→ **YOUR INSTRUCTIONS**
Edit the records below by replacing every occurrence of "At what coordinates should I click to accomplish" with "Where should I click to accomplish" and leaving everything else unchanged.

Extracted records
++++++++++
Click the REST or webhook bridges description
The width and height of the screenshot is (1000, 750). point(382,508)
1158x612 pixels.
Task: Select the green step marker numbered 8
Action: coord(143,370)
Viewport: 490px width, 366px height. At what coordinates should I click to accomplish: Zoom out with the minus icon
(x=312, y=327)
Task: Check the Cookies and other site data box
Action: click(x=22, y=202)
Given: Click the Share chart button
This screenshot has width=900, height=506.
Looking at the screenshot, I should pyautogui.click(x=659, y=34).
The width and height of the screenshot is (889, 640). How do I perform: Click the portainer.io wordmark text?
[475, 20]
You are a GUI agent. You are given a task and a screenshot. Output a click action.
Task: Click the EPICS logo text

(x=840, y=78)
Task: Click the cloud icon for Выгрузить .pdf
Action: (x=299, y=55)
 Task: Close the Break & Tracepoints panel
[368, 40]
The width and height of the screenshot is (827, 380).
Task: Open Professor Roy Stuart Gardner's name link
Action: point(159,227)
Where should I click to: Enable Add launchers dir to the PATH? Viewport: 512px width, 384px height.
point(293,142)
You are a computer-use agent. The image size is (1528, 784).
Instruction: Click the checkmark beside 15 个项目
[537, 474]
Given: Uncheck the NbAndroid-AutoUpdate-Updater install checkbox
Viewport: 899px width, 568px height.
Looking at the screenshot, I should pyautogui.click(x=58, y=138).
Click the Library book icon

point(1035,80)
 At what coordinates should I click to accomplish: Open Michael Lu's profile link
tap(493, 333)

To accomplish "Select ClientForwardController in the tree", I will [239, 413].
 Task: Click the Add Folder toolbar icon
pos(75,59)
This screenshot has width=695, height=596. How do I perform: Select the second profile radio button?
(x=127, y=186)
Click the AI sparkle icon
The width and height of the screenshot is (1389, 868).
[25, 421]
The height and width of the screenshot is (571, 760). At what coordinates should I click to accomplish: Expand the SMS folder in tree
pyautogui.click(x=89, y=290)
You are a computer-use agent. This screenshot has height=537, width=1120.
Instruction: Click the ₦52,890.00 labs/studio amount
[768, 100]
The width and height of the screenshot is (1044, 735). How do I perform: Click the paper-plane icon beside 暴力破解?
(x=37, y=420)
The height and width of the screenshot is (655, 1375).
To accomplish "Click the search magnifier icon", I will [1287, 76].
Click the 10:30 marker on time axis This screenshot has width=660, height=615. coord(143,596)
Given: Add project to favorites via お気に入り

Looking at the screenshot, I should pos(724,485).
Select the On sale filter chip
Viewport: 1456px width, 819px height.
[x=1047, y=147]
++++++++++
→ **TASK OUTPUT**
Click the REST or webhook bridges description
The width and height of the screenshot is (1000, 750). point(382,508)
1158x612 pixels.
Task: Select the green step marker numbered 8
Action: coord(143,370)
Viewport: 490px width, 366px height. Where should I click to accomplish: Zoom out with the minus icon
(x=312, y=327)
Task: Check the Cookies and other site data box
Action: click(x=22, y=202)
Given: Click the Share chart button
This screenshot has width=900, height=506.
Looking at the screenshot, I should pyautogui.click(x=659, y=34).
The width and height of the screenshot is (889, 640). How do I perform: Click the portainer.io wordmark text?
[475, 20]
You are a GUI agent. You are given a task and a screenshot. Output a click action.
Task: Click the EPICS logo text

(x=840, y=78)
Task: Click the cloud icon for Выгрузить .pdf
Action: (x=299, y=55)
 Task: Close the Break & Tracepoints panel
[368, 40]
The width and height of the screenshot is (827, 380).
Task: Open Professor Roy Stuart Gardner's name link
Action: point(159,227)
Where should I click to: Enable Add launchers dir to the PATH? Viewport: 512px width, 384px height.
point(293,142)
You are a computer-use agent. The image size is (1528, 784).
Instruction: Click the checkmark beside 15 个项目
[537, 474]
Given: Uncheck the NbAndroid-AutoUpdate-Updater install checkbox
Viewport: 899px width, 568px height.
Looking at the screenshot, I should pyautogui.click(x=58, y=138).
Click the Library book icon

point(1035,80)
 Where should I click to accomplish: Open Michael Lu's profile link
tap(493, 333)

To accomplish "Select ClientForwardController in the tree", I will [239, 413].
 Task: Click the Add Folder toolbar icon
pos(75,59)
This screenshot has width=695, height=596. How do I perform: Select the second profile radio button?
(x=127, y=186)
Click the AI sparkle icon
The width and height of the screenshot is (1389, 868).
[25, 421]
The height and width of the screenshot is (571, 760). Where should I click to accomplish: Expand the SMS folder in tree
pyautogui.click(x=89, y=290)
You are a computer-use agent. This screenshot has height=537, width=1120.
Instruction: Click the ₦52,890.00 labs/studio amount
[768, 100]
The width and height of the screenshot is (1044, 735). How do I perform: Click the paper-plane icon beside 暴力破解?
(x=37, y=420)
The height and width of the screenshot is (655, 1375).
To accomplish "Click the search magnifier icon", I will [1287, 76].
Click the 10:30 marker on time axis This screenshot has width=660, height=615. coord(143,596)
Given: Add project to favorites via お気に入り

Looking at the screenshot, I should pos(724,485).
Select the On sale filter chip
Viewport: 1456px width, 819px height.
[x=1047, y=147]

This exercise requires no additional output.